Task directions ▸ Print every one of the following records line for line, with no changes.

• • • •

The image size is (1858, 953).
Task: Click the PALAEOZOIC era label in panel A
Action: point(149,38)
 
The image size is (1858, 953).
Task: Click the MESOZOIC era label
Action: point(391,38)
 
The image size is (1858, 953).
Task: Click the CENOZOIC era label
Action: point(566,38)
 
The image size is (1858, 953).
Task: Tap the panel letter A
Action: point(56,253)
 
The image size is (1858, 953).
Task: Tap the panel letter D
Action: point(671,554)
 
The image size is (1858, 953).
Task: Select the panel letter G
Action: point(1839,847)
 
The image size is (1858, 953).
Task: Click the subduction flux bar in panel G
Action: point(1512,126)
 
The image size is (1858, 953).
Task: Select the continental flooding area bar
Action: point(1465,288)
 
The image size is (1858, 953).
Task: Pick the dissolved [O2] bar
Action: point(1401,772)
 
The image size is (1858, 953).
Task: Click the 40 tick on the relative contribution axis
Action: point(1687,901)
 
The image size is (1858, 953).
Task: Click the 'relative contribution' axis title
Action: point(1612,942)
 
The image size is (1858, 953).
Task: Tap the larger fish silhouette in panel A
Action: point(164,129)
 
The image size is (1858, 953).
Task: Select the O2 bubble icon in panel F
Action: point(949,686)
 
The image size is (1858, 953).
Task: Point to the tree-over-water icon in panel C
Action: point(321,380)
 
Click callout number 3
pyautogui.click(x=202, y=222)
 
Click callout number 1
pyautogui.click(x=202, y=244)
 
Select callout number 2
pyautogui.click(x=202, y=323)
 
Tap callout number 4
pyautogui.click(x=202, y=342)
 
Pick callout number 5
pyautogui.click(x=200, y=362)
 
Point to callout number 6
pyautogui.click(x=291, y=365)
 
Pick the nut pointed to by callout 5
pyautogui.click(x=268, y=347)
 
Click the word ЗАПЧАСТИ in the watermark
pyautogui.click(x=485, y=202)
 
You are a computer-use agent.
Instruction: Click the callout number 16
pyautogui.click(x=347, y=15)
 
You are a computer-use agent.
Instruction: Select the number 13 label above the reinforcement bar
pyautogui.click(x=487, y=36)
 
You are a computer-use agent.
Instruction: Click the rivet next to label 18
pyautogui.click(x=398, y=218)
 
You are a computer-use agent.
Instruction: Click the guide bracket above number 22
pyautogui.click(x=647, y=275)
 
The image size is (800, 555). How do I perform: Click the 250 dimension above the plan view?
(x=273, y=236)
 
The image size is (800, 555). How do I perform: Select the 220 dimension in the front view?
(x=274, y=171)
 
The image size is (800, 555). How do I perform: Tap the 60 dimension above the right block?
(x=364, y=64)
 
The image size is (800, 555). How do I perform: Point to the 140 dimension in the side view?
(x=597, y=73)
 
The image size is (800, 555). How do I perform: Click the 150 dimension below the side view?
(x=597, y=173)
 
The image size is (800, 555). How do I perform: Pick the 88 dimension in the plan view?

• • • •

Task answer ▸
The image size is (1858, 953).
Task: Click the PALAEOZOIC era label in panel A
Action: point(149,38)
 
The image size is (1858, 953).
Task: Click the MESOZOIC era label
Action: point(391,38)
 
The image size is (1858, 953).
Task: Click the CENOZOIC era label
Action: point(566,38)
 
The image size is (1858, 953).
Task: Tap the panel letter A
Action: point(56,253)
 
The image size is (1858, 953).
Task: Tap the panel letter D
Action: point(671,554)
 
The image size is (1858, 953).
Task: Select the panel letter G
Action: point(1839,847)
 
The image size is (1858, 953).
Task: Click the subduction flux bar in panel G
Action: point(1512,126)
 
The image size is (1858, 953).
Task: Select the continental flooding area bar
Action: point(1465,288)
 
The image size is (1858, 953).
Task: Pick the dissolved [O2] bar
Action: point(1401,772)
 
The image size is (1858, 953).
Task: Click the 40 tick on the relative contribution axis
Action: point(1687,901)
 
The image size is (1858, 953).
Task: Click the 'relative contribution' axis title
Action: point(1612,942)
 
The image size is (1858, 953).
Task: Tap the larger fish silhouette in panel A
Action: point(164,129)
 
The image size is (1858, 953).
Task: Select the O2 bubble icon in panel F
Action: point(949,686)
 
The image size is (1858, 953).
Task: Point to the tree-over-water icon in panel C
Action: point(321,380)
 
Click callout number 3
pyautogui.click(x=202, y=222)
 
Click callout number 1
pyautogui.click(x=202, y=244)
 
Select callout number 2
pyautogui.click(x=202, y=323)
 
Tap callout number 4
pyautogui.click(x=202, y=342)
 
Pick callout number 5
pyautogui.click(x=200, y=362)
 
Point to callout number 6
pyautogui.click(x=291, y=365)
 
Pick the nut pointed to by callout 5
pyautogui.click(x=268, y=347)
 
Click the word ЗАПЧАСТИ in the watermark
pyautogui.click(x=485, y=202)
 
You are a computer-use agent.
Instruction: Click the callout number 16
pyautogui.click(x=347, y=15)
 
You are a computer-use agent.
Instruction: Select the number 13 label above the reinforcement bar
pyautogui.click(x=487, y=36)
 
You are a computer-use agent.
Instruction: Click the rivet next to label 18
pyautogui.click(x=398, y=218)
 
You are a computer-use agent.
Instruction: Click the guide bracket above number 22
pyautogui.click(x=647, y=275)
 
The image size is (800, 555). How do I perform: Click the 250 dimension above the plan view?
(x=273, y=236)
 
The image size is (800, 555). How do I perform: Select the 220 dimension in the front view?
(x=274, y=171)
 
The image size is (800, 555). How do I perform: Tap the 60 dimension above the right block?
(x=364, y=64)
 
The image size is (800, 555). How do I perform: Point to the 140 dimension in the side view?
(x=597, y=73)
 
The image size is (800, 555). How do I perform: Click the 150 dimension below the side view?
(x=597, y=173)
 
The image size is (800, 555). How do I perform: Pick the 88 dimension in the plan view?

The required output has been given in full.